スポーツ車のフリーボディ(カセットスプロケット)
↑スポーツタイプの自転車には、ホイール側に「フリー」が備わっています。黒いところがそうです。普段はスプロケット(ギア)がはまっているため見えません。

ここで言いたいのは、フリーのある場所です。
- 一般車のボスフリーの場合:ギア自体にフリー機能がある
- スポーツ車の場合:ホイール側にフリー機能がある
直し方と修理費用の目安
つまり、自転車によって原因のパーツが変わるため、直し方も変わります。
一般車:ボスフリーの交換費用
主に一般車に使われる「ボスフリー(ギア)」を交換するとなると、修理費用は「約5000円」が目安です。その内訳は下記の通り。

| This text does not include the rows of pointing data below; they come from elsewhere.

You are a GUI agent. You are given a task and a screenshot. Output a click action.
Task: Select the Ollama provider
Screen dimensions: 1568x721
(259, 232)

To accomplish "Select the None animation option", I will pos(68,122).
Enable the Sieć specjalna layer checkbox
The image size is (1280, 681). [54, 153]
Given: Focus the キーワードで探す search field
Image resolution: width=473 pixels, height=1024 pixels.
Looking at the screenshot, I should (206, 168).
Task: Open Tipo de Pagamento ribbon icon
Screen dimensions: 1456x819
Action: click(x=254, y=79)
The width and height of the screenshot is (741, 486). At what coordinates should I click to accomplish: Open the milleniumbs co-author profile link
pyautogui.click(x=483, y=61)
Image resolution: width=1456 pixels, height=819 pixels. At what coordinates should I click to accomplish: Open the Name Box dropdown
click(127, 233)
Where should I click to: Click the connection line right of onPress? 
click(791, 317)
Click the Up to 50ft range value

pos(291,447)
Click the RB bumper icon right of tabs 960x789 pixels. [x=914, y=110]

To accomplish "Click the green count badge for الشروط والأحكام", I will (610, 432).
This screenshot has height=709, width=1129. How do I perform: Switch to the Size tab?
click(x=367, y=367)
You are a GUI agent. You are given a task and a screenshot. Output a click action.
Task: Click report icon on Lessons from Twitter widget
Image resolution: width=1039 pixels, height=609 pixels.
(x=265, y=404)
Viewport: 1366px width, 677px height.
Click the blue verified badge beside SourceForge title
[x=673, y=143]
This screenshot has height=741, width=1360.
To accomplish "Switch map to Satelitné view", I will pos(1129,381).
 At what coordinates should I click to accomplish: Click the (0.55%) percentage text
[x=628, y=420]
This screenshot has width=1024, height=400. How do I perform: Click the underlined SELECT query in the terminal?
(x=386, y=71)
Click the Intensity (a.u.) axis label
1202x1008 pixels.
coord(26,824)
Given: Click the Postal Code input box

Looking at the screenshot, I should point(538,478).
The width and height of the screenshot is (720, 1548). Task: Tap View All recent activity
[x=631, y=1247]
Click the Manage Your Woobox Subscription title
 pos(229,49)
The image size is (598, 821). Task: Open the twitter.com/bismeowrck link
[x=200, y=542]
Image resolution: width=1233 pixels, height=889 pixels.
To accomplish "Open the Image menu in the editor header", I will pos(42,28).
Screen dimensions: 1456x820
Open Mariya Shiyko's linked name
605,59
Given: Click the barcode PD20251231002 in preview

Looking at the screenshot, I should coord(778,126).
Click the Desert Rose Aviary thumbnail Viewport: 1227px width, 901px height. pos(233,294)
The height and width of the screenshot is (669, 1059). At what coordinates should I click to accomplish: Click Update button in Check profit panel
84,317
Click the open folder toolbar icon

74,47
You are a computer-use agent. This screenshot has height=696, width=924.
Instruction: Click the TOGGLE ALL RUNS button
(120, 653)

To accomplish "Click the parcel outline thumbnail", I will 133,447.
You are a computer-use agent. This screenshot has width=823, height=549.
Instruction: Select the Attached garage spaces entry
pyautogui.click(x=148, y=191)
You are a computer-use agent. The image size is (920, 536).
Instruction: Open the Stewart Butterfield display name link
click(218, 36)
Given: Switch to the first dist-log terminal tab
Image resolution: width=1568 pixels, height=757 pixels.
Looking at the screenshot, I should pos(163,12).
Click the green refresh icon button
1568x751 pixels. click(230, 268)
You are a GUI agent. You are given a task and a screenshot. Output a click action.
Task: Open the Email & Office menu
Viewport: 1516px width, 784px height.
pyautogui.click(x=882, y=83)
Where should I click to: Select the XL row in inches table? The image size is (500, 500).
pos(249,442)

※店やパーツによって変わる。
【一般車の修理費用】
- パーツ代:約2000円
- 工賃:約3000円

ボスフリーが原因だった場合、ギアを交換すれば簡単に直ります。
ボスフリーの場合ギア側に付いている分、交換が安いです。
スポーツ車:フリーボディの交換費用

スポーツ車の場合、フリーボディはホイールを構成するパーツの1部です。
ホイールメーカーの補修部品として取り寄せできる場合、「フリーボディのみ交換」で修理することも可能です。
ただし、フリーボディの金額はピンキリです。高いホイールほど高いです。
例えば↓はシマノの8/9/10速用ホイール「WH-R501」のフリーボディ。3000円前後です。
でも、高いものだと1万円を超えます。
ちょっと金額が出しづらいですが、R501のフリーボディで目安費用を出すと「約8000円」でした。
【スポーツ車:フリーボディの修理費用】
- パーツ代:約3000円
- 工賃:約5000円
スポーツ車:ホイール自体の交換費用

ただし、「フリーボディ」が手に入らないケースも多いです。
そうなると「ホイール自体の交換」になります。
ホイールこそピンキリですが、例としてWH-R501で見積もると「約16000円」程度でした。
【スポーツ車:リアホイールの交換費用】
- パーツ代:約13000円
- 工賃:約3000円
応急処理のやり方【オイルを吹く】

一応、応急処置で直ることもあります。
基本的には交換推奨ですが、試すだけやってみてもいいでしょう。
浸透性の高いオイルだけ用意してください。クレ5-56やラスペネ等です。
ボスフリーの場合
↑ボスフリーの場合、自転車に付いているギアのこの部分に向かってオイルをぶっ掛けます。ボタボタに垂れるくらいかけます。
何がやりたいかというと、この隙間から中のフリー部分へ油を浸透させ、爪の動きを正常化させたいのです。表面にちょっとかけたくらいではしみこまないので、じゅわーッと溢れるくらいかけます。
これを何度か繰り返しているうちに復活し、動くようになることもあります。
カセットスプロケットの場合
ギアの裏側からフリーボディ(黒い筒)が生えている根元を狙ってオイルを掛けます。
同様に、この隙間から内部にしみこませるためです。何度か繰り返して復活すればラッキー。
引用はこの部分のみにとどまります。